In a N x N grid composed of 1 x 1 squares, each 1 x 1 square consists of a /, \, or blank space. These characters divide the square into contiguous regions.
(Note that backslash characters are escaped, so a \ is represented as "\\".)
Return the number of regions.
Example 1:
Input: [
" /",
"/ "
]
Output: 2
Explanation: The 2x2 grid is as follows:
Example 2:
Input: [
" /",
" "
]
Output: 1
Explanation: The 2x2 grid is as follows:
Example 3:
Input: [
"\\/",
"/\\"
]
Output: 4
Explanation: (Recall that because \ characters are escaped, "\\/" refers to \/, and "/\\" refers to /\.)
The 2x2 grid is as follows:
Example 4:
Input: [
"/\\",
"\\/"
]
Output: 5
Explanation: (Recall that because \ characters are escaped, "/\\" refers to /\, and "\\/" refers to \/.)
The 2x2 grid is as follows:
Example 5:
Input: [
"//",
"/ "
]
Output: 3
Explanation: The 2x2 grid is as follows:
Note:
1 <= grid.length == grid[0].length <= 30grid[i][j]is either'/','\', or' '.

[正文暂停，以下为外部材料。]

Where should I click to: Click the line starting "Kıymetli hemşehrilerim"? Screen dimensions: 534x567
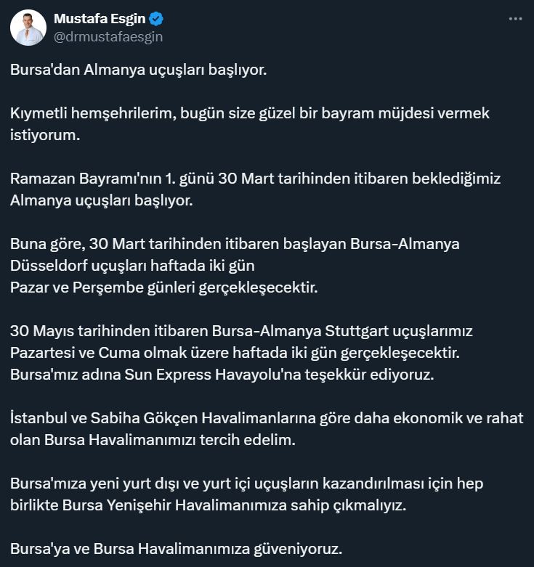[x=250, y=113]
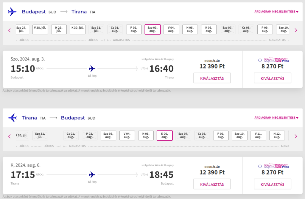Viewport: 305px width, 199px height.
Task: Click info icon next to return Wizz Discount Club
Action: [260, 166]
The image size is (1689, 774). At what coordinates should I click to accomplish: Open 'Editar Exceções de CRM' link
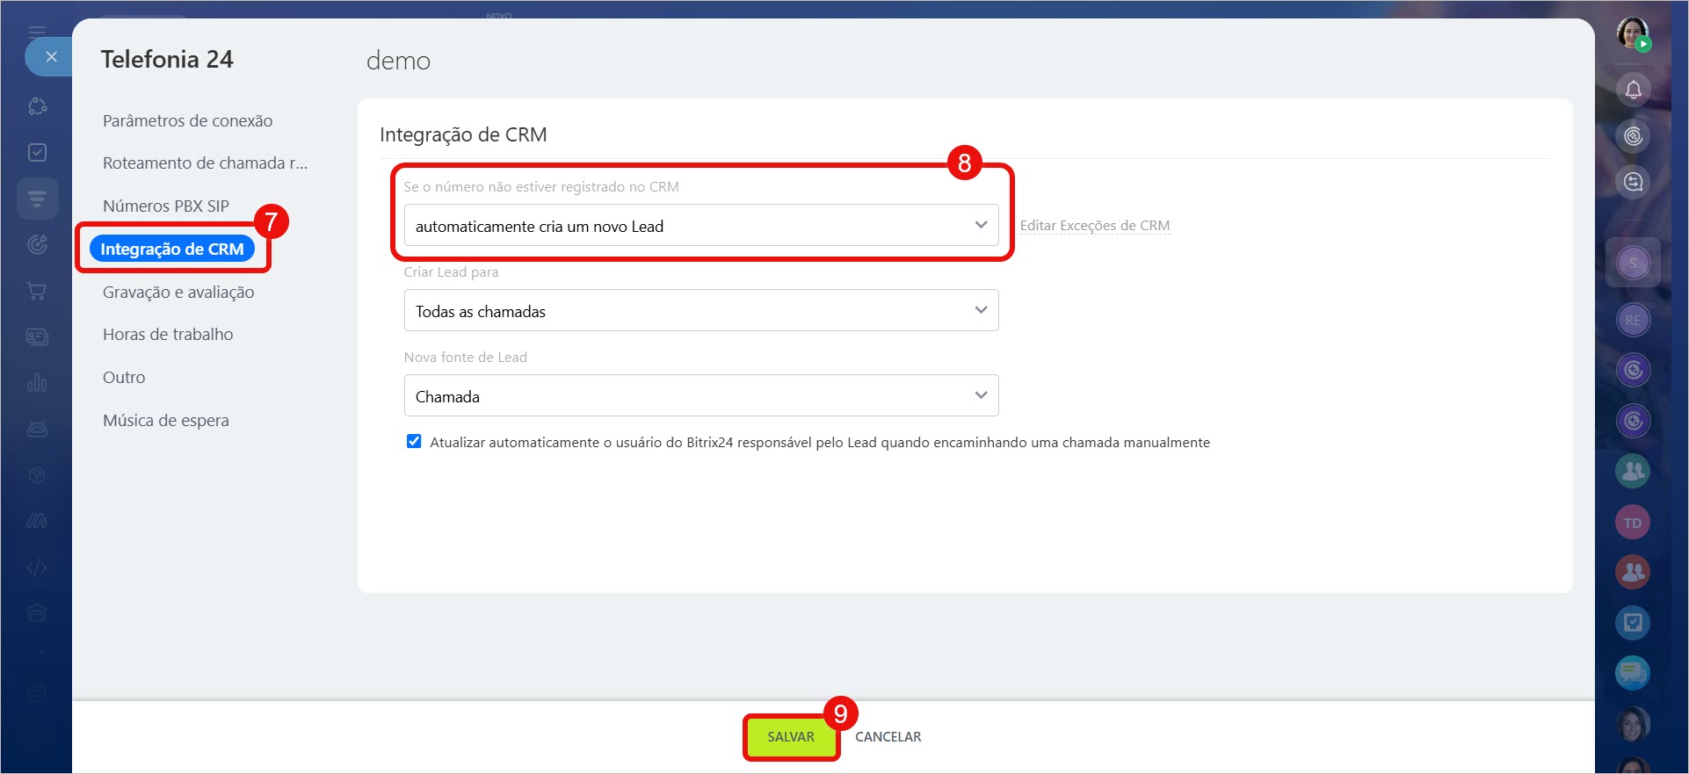point(1094,226)
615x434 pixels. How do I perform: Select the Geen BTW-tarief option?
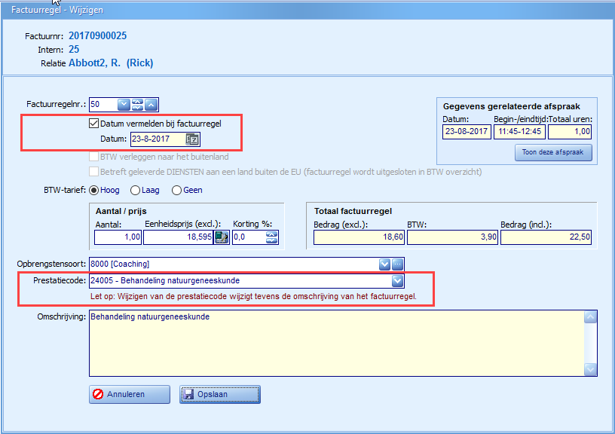177,190
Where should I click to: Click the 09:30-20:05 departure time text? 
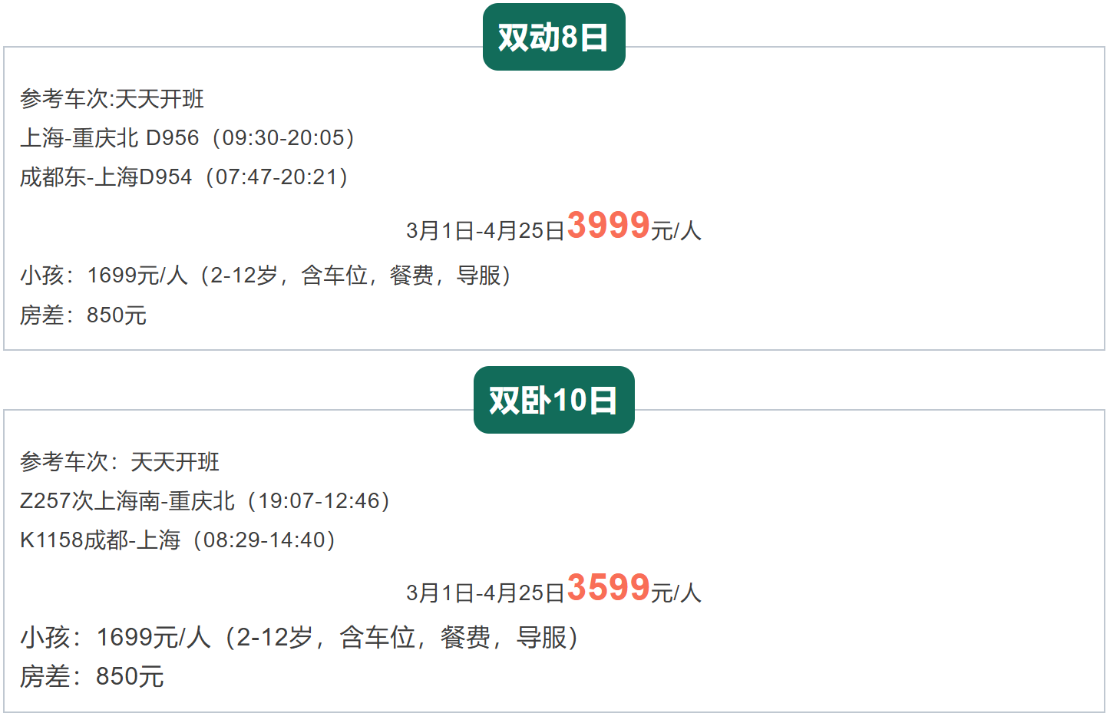click(x=283, y=138)
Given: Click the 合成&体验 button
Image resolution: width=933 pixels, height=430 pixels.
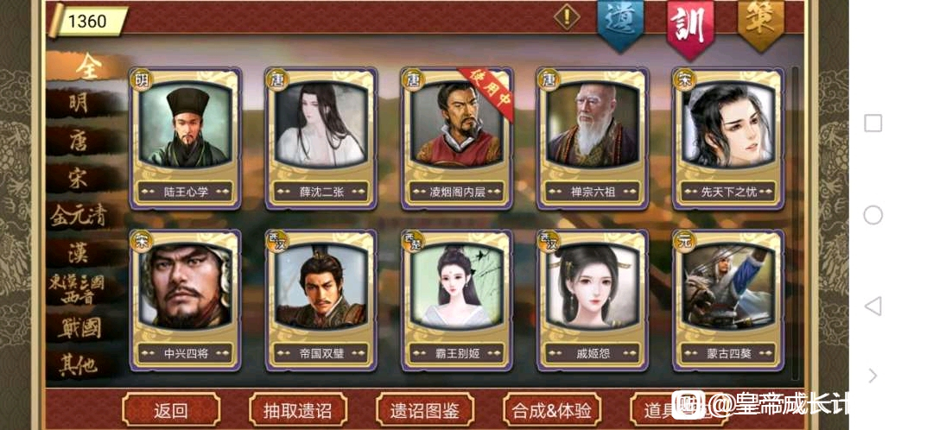Looking at the screenshot, I should (x=551, y=410).
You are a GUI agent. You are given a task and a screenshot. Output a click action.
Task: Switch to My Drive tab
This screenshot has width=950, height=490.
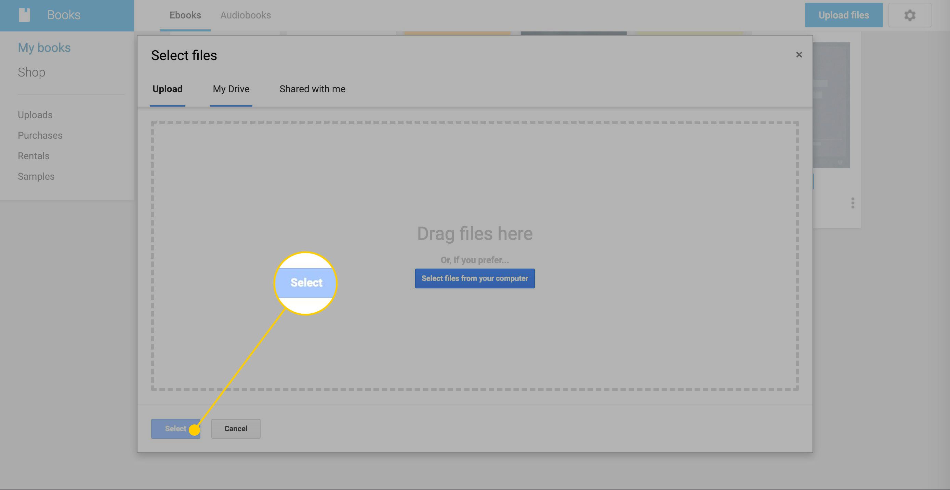[x=231, y=89]
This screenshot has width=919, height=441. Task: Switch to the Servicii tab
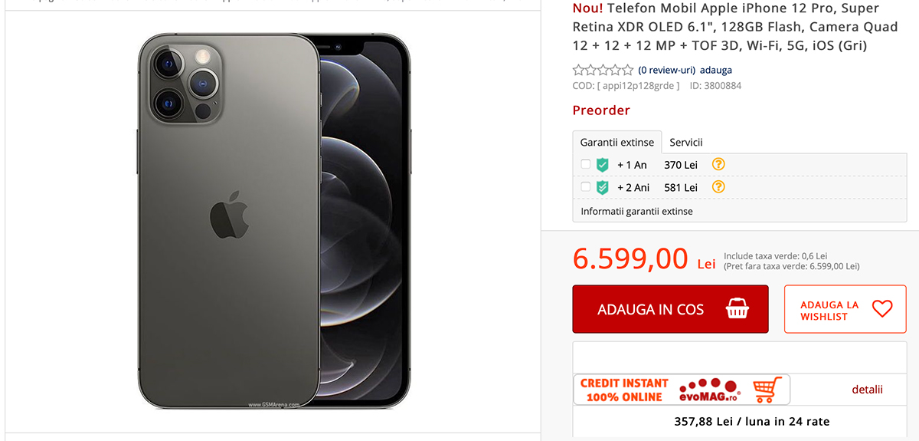[686, 143]
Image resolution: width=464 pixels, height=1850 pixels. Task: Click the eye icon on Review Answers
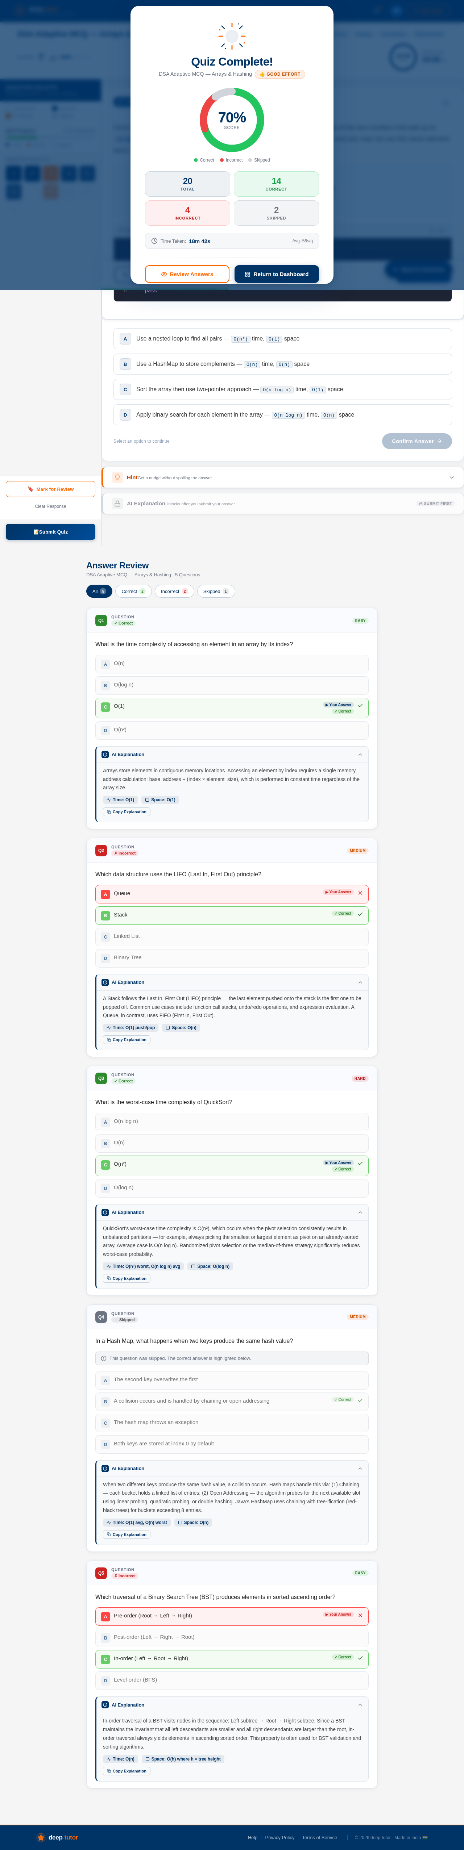(164, 274)
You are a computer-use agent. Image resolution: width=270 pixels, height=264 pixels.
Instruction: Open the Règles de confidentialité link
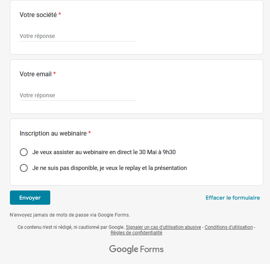coord(136,233)
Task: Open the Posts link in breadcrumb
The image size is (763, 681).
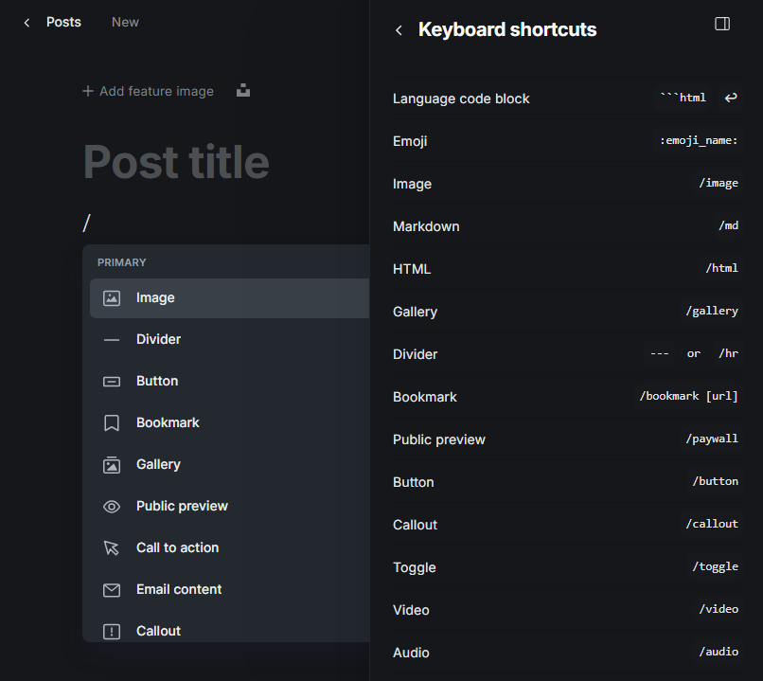Action: click(63, 22)
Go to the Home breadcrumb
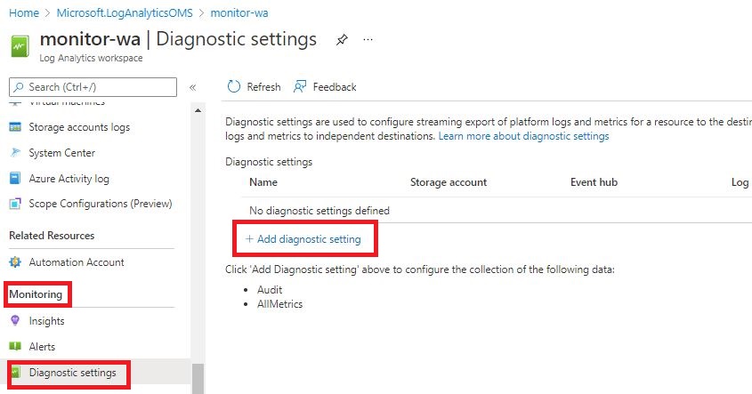 [24, 13]
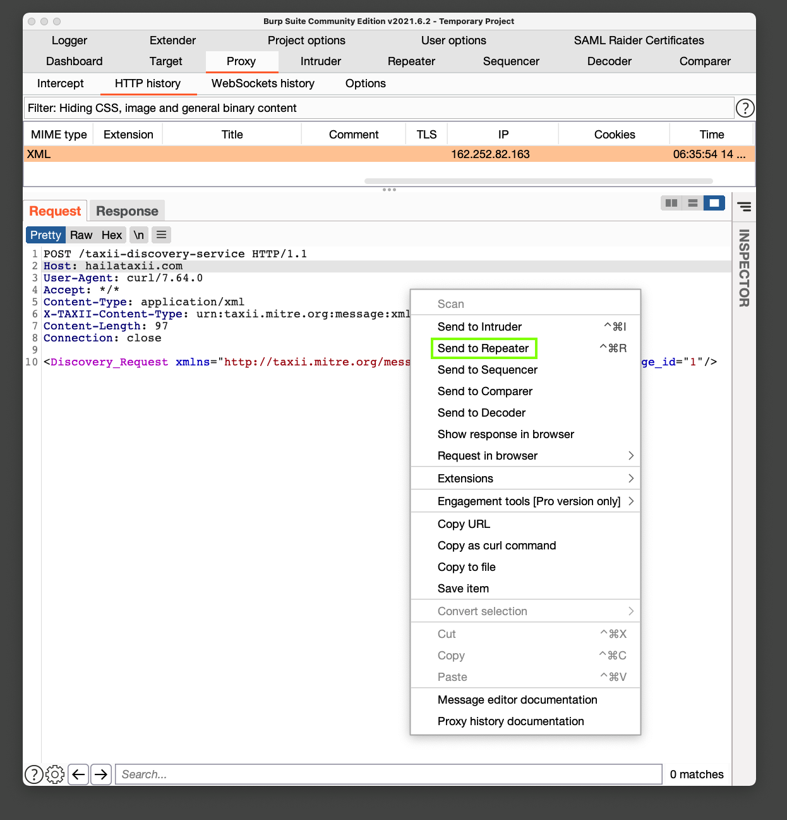Open the search settings gear icon

tap(55, 774)
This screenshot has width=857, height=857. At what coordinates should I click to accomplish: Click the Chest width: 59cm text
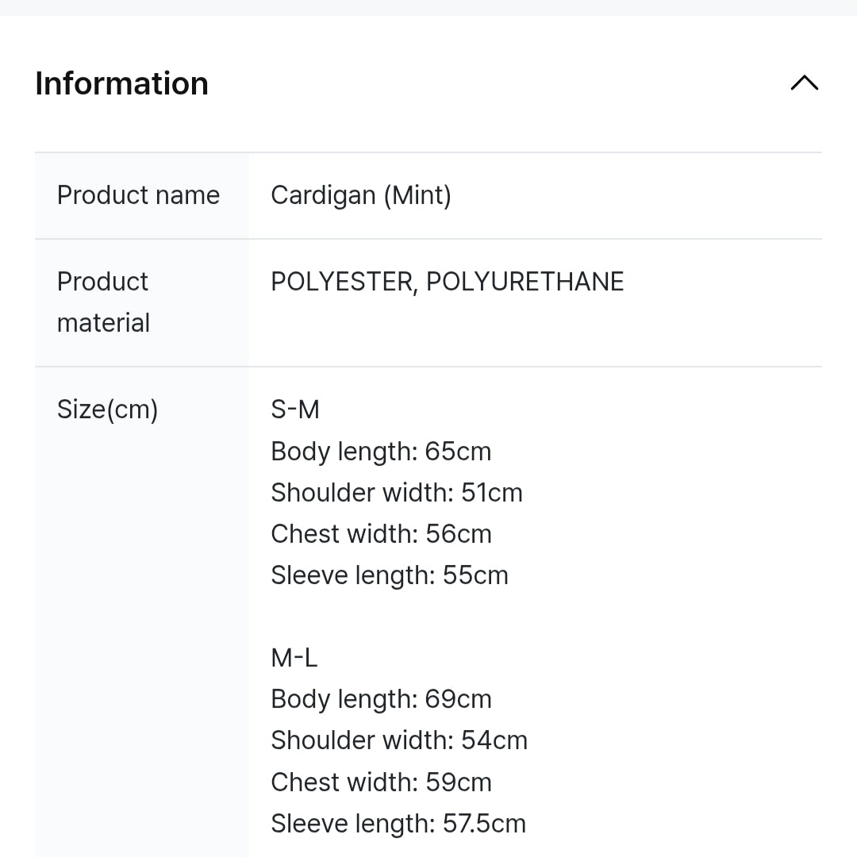tap(381, 782)
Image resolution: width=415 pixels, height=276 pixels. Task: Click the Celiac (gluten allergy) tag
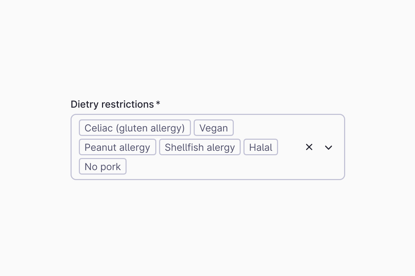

这道题说是有个 NxN 个小方块,每个小方块里可能是斜杠,反斜杠,或者是空格。然后问这些斜杠能将整个区域划分成多少个小区域。这的确是一道很有意思的题目,虽然只是 Medium 的难度,但是博主拿到题目的时候是懵逼的,这尼玛怎么做?无奈只好去论坛上看大神们的解法,结果发现大神们果然牛b,巧妙的将这道题转化为了岛屿个数问题 Number of Islands,具体的做法将每个小区间化为九个小格子,这样斜杠或者反斜杠就是对角线或者逆对角线了,是不是有点图像像素化的感觉,就是当你把某个图片尽可能的放大后,到最后你看到也就是一个个不同颜色的小格子组成了这幅图片。这样只要把斜杠的位置都标记为1,而空白的位置都标记为0,这样只要找出分隔开的0的群组的个数就可以了,就是岛屿个数的问题啦。使用一个 DFS 来遍历即可,这个并不难,这道题难就难在需要想出来这种像素化得转化,确实需要灵光一现啊,参见代码如下:
class Solution {
public:
int regionsBySlashes(vector<string>& grid) {
int n = grid.size(), res = 0;
vector<vector<int>> nums(3 * n, vector<int>(3 * n));
for (int i = 0; i < n; ++i) {
for (int j = 0; j < n; ++j) {
if (grid[i][j] == '/') {
nums[i * 3][j * 3 + 2] = 1;
nums[i * 3 + 1][j * 3 + 1] = 1;
nums[i * 3 + 2][j * 3] = 1;
} else if (grid[i][j] == '\\') {
nums[i * 3][j * 3] = 1;
nums[i * 3 + 1][j * 3 + 1] = 1;
nums[i * 3 + 2][j * 3 + 2] = 1;
}
}
}
for (int i = 0; i < nums.size(); ++i) {
for (int j = 0; j < nums.size(); ++j) {
if (nums[i][j] == 0) {
helper(nums, i, j);
++res;
}
}
}
return res;
}
void helper(vector<vector<int>>& nums, int i, int j) {
if (i >= 0 && j >= 0 && i < nums.size() && j < nums.size() && nums[i][j] == 0) {
nums[i][j] = 1;
helper(nums, i - 1, j);
helper(nums, i, j + 1);
helper(nums, i + 1, j);
helper(nums, i, j - 1);
}
}
};
类似题目:
Github 同步地址:
https://github.com/grandyang/leetcode/issues/959
参考资料:
https://leetcode.com/problems/regions-cut-by-slashes/
LeetCode All in One 题目讲解汇总(持续更新中…)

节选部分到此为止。